Would you output each record exactly as it stands?

------ Supplied material ------

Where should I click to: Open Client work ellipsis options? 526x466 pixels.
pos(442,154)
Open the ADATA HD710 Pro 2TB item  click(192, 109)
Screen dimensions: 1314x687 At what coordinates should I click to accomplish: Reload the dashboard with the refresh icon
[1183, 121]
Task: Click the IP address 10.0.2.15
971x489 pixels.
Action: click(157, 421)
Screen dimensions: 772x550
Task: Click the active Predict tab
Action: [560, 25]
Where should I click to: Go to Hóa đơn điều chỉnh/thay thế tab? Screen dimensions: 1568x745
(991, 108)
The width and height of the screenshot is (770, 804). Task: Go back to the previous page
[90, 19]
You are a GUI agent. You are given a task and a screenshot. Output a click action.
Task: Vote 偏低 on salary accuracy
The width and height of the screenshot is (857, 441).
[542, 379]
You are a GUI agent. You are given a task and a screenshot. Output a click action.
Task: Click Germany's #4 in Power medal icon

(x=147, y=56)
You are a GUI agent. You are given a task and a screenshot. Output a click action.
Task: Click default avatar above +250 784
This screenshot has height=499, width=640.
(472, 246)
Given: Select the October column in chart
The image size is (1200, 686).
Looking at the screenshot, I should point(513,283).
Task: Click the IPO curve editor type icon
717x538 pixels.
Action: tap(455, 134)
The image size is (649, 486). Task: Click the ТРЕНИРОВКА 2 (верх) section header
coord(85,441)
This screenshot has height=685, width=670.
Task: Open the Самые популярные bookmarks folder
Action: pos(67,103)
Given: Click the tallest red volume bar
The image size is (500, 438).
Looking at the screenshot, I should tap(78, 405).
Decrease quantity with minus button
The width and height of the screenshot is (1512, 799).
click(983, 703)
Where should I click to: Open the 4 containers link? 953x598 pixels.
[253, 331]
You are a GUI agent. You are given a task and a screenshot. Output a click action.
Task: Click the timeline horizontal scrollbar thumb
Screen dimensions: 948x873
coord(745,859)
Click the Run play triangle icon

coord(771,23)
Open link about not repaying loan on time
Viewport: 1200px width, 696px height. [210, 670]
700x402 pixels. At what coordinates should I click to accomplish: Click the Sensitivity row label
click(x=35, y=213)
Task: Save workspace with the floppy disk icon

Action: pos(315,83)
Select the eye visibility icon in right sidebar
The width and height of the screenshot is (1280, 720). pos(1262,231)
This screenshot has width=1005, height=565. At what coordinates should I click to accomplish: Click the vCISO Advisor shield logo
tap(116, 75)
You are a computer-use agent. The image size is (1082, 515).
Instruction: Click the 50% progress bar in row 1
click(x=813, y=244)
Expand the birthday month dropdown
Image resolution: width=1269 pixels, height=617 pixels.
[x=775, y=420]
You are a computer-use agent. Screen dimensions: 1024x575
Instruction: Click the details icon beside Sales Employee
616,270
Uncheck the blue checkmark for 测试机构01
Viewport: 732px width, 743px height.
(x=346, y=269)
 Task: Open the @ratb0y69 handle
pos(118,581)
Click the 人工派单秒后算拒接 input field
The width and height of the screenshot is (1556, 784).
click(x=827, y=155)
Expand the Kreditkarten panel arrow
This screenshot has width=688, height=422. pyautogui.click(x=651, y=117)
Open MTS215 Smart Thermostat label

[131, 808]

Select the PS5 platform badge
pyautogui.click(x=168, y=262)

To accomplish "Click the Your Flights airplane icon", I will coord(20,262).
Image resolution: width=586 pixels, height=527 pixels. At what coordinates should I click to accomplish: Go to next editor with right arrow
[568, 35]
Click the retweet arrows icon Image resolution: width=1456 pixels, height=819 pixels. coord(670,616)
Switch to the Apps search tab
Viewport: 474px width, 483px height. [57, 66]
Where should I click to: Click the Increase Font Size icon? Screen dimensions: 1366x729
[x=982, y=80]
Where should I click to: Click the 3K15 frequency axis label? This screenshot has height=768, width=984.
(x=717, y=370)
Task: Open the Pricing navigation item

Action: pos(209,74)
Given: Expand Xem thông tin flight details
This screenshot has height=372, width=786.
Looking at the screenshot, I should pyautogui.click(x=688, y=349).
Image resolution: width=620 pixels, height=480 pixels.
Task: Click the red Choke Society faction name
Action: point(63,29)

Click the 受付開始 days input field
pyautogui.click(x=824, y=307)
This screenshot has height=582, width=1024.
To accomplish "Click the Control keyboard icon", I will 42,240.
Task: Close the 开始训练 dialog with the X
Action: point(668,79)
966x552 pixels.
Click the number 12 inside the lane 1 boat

------

- _Output below_:
Where should I click to: Open Client work ellipsis options? 526x466 pixels.
pos(442,154)
Open the ADATA HD710 Pro 2TB item  click(192, 109)
Screen dimensions: 1314x687 At what coordinates should I click to accomplish: Reload the dashboard with the refresh icon
[1183, 121]
Task: Click the IP address 10.0.2.15
971x489 pixels.
Action: click(157, 421)
Screen dimensions: 772x550
Task: Click the active Predict tab
Action: [560, 25]
Where should I click to: Go to Hóa đơn điều chỉnh/thay thế tab? Screen dimensions: 1568x745
(991, 108)
The width and height of the screenshot is (770, 804). Task: Go back to the previous page
[90, 19]
You are a GUI agent. You are given a task and a screenshot. Output a click action.
Task: Vote 偏低 on salary accuracy
The width and height of the screenshot is (857, 441).
[542, 379]
You are a GUI agent. You are given a task and a screenshot. Output a click action.
Task: Click Germany's #4 in Power medal icon

(x=147, y=56)
You are a GUI agent. You are given a task and a screenshot. Output a click action.
Task: Click default avatar above +250 784
This screenshot has height=499, width=640.
(472, 246)
Given: Select the October column in chart
The image size is (1200, 686).
Looking at the screenshot, I should point(513,283).
Task: Click the IPO curve editor type icon
717x538 pixels.
Action: tap(455, 134)
The image size is (649, 486). Task: Click the ТРЕНИРОВКА 2 (верх) section header
coord(85,441)
This screenshot has height=685, width=670.
Task: Open the Самые популярные bookmarks folder
Action: pos(67,103)
Given: Click the tallest red volume bar
The image size is (500, 438).
Looking at the screenshot, I should tap(78, 405).
Decrease quantity with minus button
The width and height of the screenshot is (1512, 799).
click(983, 703)
Where should I click to: Open the 4 containers link? 953x598 pixels.
[253, 331]
You are a GUI agent. You are given a task and a screenshot. Output a click action.
Task: Click the timeline horizontal scrollbar thumb
Screen dimensions: 948x873
coord(745,859)
Click the Run play triangle icon

coord(771,23)
Open link about not repaying loan on time
Viewport: 1200px width, 696px height. [210, 670]
700x402 pixels. At what coordinates should I click to accomplish: Click the Sensitivity row label
click(x=35, y=213)
Task: Save workspace with the floppy disk icon

Action: pos(315,83)
Select the eye visibility icon in right sidebar
The width and height of the screenshot is (1280, 720). pos(1262,231)
This screenshot has width=1005, height=565. At what coordinates should I click to accomplish: Click the vCISO Advisor shield logo
tap(116, 75)
You are a computer-use agent. The image size is (1082, 515).
Instruction: Click the 50% progress bar in row 1
click(x=813, y=244)
Expand the birthday month dropdown
Image resolution: width=1269 pixels, height=617 pixels.
[x=775, y=420]
You are a computer-use agent. Screen dimensions: 1024x575
Instruction: Click the details icon beside Sales Employee
616,270
Uncheck the blue checkmark for 测试机构01
Viewport: 732px width, 743px height.
(x=346, y=269)
 Task: Open the @ratb0y69 handle
pos(118,581)
Click the 人工派单秒后算拒接 input field
The width and height of the screenshot is (1556, 784).
click(x=827, y=155)
Expand the Kreditkarten panel arrow
This screenshot has width=688, height=422. pyautogui.click(x=651, y=117)
Open MTS215 Smart Thermostat label

[131, 808]

Select the PS5 platform badge
pyautogui.click(x=168, y=262)

To accomplish "Click the Your Flights airplane icon", I will coord(20,262).
Image resolution: width=586 pixels, height=527 pixels. At what coordinates should I click to accomplish: Go to next editor with right arrow
[568, 35]
Click the retweet arrows icon Image resolution: width=1456 pixels, height=819 pixels. coord(670,616)
Switch to the Apps search tab
Viewport: 474px width, 483px height. [57, 66]
Where should I click to: Click the Increase Font Size icon? Screen dimensions: 1366x729
[x=982, y=80]
Where should I click to: Click the 3K15 frequency axis label? This screenshot has height=768, width=984.
(x=717, y=370)
Task: Open the Pricing navigation item

Action: pos(209,74)
Given: Expand Xem thông tin flight details
This screenshot has height=372, width=786.
Looking at the screenshot, I should pyautogui.click(x=688, y=349).
Image resolution: width=620 pixels, height=480 pixels.
Task: Click the red Choke Society faction name
Action: point(63,29)

Click the 受付開始 days input field
pyautogui.click(x=824, y=307)
This screenshot has height=582, width=1024.
To accomplish "Click the Control keyboard icon", I will 42,240.
Task: Close the 开始训练 dialog with the X
Action: point(668,79)
966x552 pixels.
Click the number 12 inside the lane 1 boat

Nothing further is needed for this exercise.